Junaid, a business management graduate from Kashmir University, had reportedly joined the HM – the largest militant separatist organization active in the disputed region – in March 2018.
He was considered “an important active militant” by the Indian security establishment after the top commander of the group, Riyaz Naikoo, was gunned down in another gunfight on May 6. Naikoo’s death was considered an important breakthrough against militancy in the region.
Authorities had on Monday snapped the mobile phone and internet services in the capital – apart from the state run telecom operator BSNL – soon after the beginning of the first gunfight in the city in around two years.

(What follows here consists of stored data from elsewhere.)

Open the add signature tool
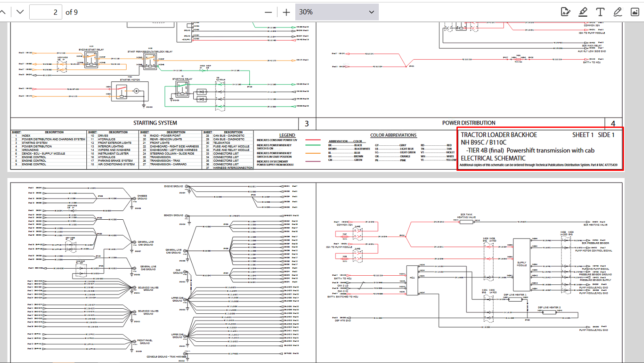644x363 pixels. point(565,12)
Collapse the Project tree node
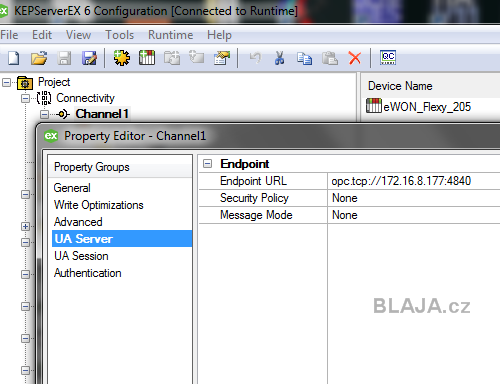This screenshot has width=500, height=384. coord(6,82)
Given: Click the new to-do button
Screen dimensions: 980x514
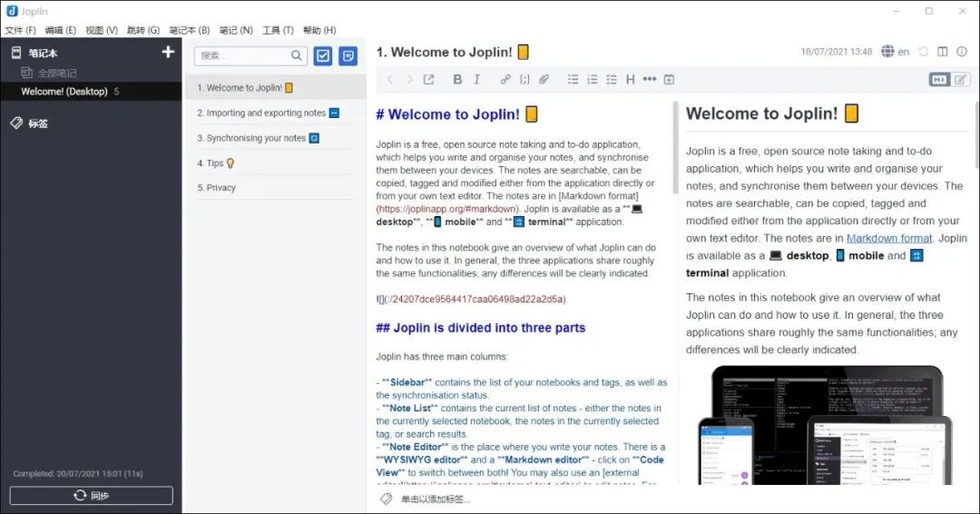Looking at the screenshot, I should click(323, 55).
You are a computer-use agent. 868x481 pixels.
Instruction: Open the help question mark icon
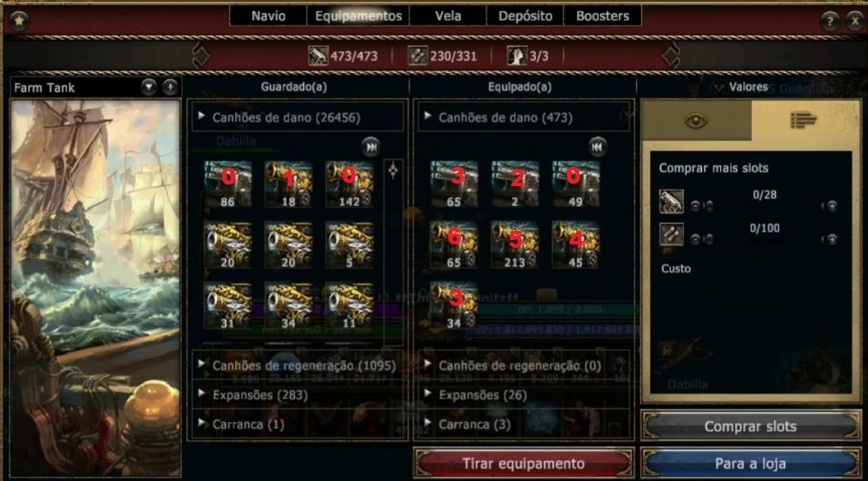click(829, 21)
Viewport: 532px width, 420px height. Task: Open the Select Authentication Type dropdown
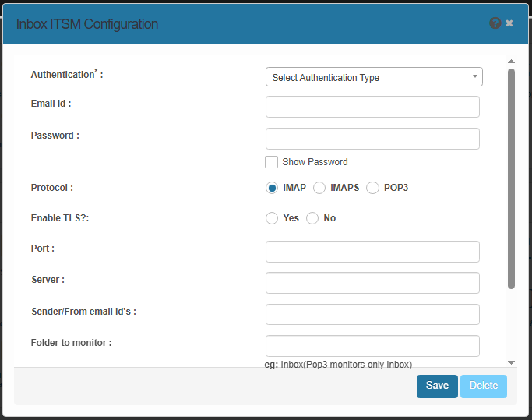[x=372, y=77]
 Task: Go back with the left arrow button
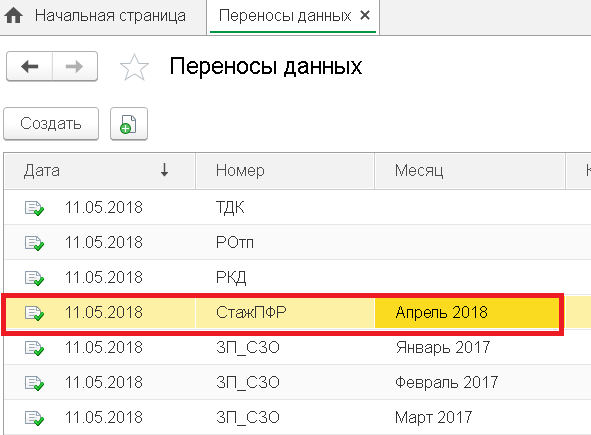pos(29,67)
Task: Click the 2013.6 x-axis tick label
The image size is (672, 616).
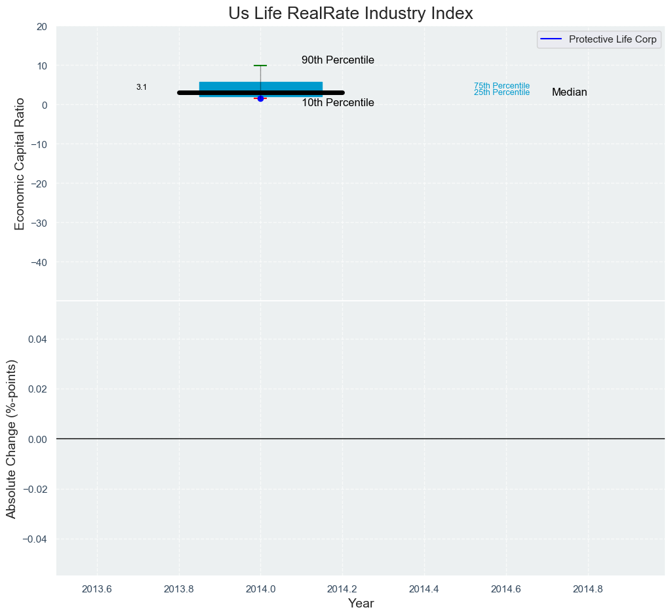Action: [97, 588]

However protests broke out in different parts of the city after the encounter, and the police resorted to firing teargas shells to disperse stone-pelting protesters.
“At least four residential houses have been severely damaged in the gunfight,” Fayaz, a local resident, told EFE.
Authorities in the Indian Kashmir have stopped handing over the dead bodies of militants to their families for the last two months in an attempt to prevent large gatherings amid the coronavirus lockdown, as such funerals often see pro-separatism protests and clashes between the mourners and security forces.
Indian forces have intensified operations against the insurgents in Indian Kashmir amid the COVID-19 lockdown and killed more than 30 militants since the restrictions began on Mar. 25.
The Himalayan region of Kashmir has been a disputed territory since 1947 when India and Pakistan won their freedom from British rule.
The two countries, which have fought three wars, including two over Kashmir, claim the divided territory in its entirety but rule its parts.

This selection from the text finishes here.